Saved entries:
▽

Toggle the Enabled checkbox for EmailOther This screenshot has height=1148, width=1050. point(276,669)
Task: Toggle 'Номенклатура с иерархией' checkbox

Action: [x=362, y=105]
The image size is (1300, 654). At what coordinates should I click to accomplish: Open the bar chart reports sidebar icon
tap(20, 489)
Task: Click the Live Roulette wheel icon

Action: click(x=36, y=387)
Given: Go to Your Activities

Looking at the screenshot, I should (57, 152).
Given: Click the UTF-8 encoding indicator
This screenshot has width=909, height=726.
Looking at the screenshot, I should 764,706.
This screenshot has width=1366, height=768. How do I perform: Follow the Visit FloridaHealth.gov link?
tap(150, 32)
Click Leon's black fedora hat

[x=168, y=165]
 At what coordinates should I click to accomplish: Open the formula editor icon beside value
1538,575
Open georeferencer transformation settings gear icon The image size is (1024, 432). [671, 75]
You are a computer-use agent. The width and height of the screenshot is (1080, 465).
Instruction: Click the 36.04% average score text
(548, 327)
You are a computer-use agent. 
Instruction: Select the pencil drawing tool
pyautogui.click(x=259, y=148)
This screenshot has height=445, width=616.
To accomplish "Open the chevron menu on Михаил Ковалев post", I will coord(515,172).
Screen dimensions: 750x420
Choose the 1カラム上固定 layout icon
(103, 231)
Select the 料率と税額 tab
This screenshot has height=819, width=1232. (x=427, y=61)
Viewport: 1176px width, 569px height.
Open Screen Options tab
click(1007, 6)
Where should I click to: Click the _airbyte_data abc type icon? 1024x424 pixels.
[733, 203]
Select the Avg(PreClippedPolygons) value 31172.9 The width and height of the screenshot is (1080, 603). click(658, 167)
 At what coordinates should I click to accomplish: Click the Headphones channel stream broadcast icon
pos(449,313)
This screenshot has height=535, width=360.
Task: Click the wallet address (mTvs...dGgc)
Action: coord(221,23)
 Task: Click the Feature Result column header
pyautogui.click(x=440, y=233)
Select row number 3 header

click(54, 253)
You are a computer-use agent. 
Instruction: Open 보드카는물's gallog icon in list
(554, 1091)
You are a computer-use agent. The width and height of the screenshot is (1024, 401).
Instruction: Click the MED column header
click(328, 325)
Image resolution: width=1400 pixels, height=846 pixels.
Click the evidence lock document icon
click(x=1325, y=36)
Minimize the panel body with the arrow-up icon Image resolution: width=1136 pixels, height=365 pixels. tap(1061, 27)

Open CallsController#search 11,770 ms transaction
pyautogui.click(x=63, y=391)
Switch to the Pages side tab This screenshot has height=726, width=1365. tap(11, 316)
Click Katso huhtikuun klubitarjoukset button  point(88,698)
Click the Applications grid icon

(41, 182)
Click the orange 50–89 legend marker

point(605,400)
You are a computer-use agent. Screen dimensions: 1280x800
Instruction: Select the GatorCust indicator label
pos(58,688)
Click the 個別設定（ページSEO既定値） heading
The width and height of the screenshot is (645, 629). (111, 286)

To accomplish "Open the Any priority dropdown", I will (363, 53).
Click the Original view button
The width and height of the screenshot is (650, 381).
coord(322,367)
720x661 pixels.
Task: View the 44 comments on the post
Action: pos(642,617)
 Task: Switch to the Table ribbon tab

△

YOUR TASK:
For this exercise, output all the data exactly as shown above.

RESULT:
Toggle the Enabled checkbox for EmailOther This screenshot has height=1148, width=1050. point(276,669)
Task: Toggle 'Номенклатура с иерархией' checkbox

Action: [x=362, y=105]
The image size is (1300, 654). At what coordinates should I click to accomplish: Open the bar chart reports sidebar icon
tap(20, 489)
Task: Click the Live Roulette wheel icon

Action: click(x=36, y=387)
Given: Go to Your Activities

Looking at the screenshot, I should (57, 152).
Given: Click the UTF-8 encoding indicator
This screenshot has width=909, height=726.
Looking at the screenshot, I should 764,706.
This screenshot has width=1366, height=768. How do I perform: Follow the Visit FloridaHealth.gov link?
tap(150, 32)
Click Leon's black fedora hat

[x=168, y=165]
 At what coordinates should I click to accomplish: Open the formula editor icon beside value
1538,575
Open georeferencer transformation settings gear icon The image size is (1024, 432). [671, 75]
You are a computer-use agent. The width and height of the screenshot is (1080, 465).
Instruction: Click the 36.04% average score text
(548, 327)
You are a computer-use agent. 
Instruction: Select the pencil drawing tool
pyautogui.click(x=259, y=148)
This screenshot has height=445, width=616.
To accomplish "Open the chevron menu on Михаил Ковалев post", I will coord(515,172).
Screen dimensions: 750x420
Choose the 1カラム上固定 layout icon
(103, 231)
Select the 料率と税額 tab
This screenshot has height=819, width=1232. (x=427, y=61)
Viewport: 1176px width, 569px height.
Open Screen Options tab
click(1007, 6)
Where should I click to: Click the _airbyte_data abc type icon? 1024x424 pixels.
[733, 203]
Select the Avg(PreClippedPolygons) value 31172.9 The width and height of the screenshot is (1080, 603). click(658, 167)
 At what coordinates should I click to accomplish: Click the Headphones channel stream broadcast icon
pos(449,313)
This screenshot has height=535, width=360.
Task: Click the wallet address (mTvs...dGgc)
Action: coord(221,23)
 Task: Click the Feature Result column header
pyautogui.click(x=440, y=233)
Select row number 3 header

click(54, 253)
You are a computer-use agent. 
Instruction: Open 보드카는물's gallog icon in list
(554, 1091)
You are a computer-use agent. The width and height of the screenshot is (1024, 401).
Instruction: Click the MED column header
click(328, 325)
Image resolution: width=1400 pixels, height=846 pixels.
Click the evidence lock document icon
click(x=1325, y=36)
Minimize the panel body with the arrow-up icon Image resolution: width=1136 pixels, height=365 pixels. tap(1061, 27)

Open CallsController#search 11,770 ms transaction
pyautogui.click(x=63, y=391)
Switch to the Pages side tab This screenshot has height=726, width=1365. tap(11, 316)
Click Katso huhtikuun klubitarjoukset button  point(88,698)
Click the Applications grid icon

(41, 182)
Click the orange 50–89 legend marker

point(605,400)
You are a computer-use agent. Screen dimensions: 1280x800
Instruction: Select the GatorCust indicator label
pos(58,688)
Click the 個別設定（ページSEO既定値） heading
The width and height of the screenshot is (645, 629). (111, 286)

To accomplish "Open the Any priority dropdown", I will (363, 53).
Click the Original view button
The width and height of the screenshot is (650, 381).
coord(322,367)
720x661 pixels.
Task: View the 44 comments on the post
Action: pos(642,617)
 Task: Switch to the Table ribbon tab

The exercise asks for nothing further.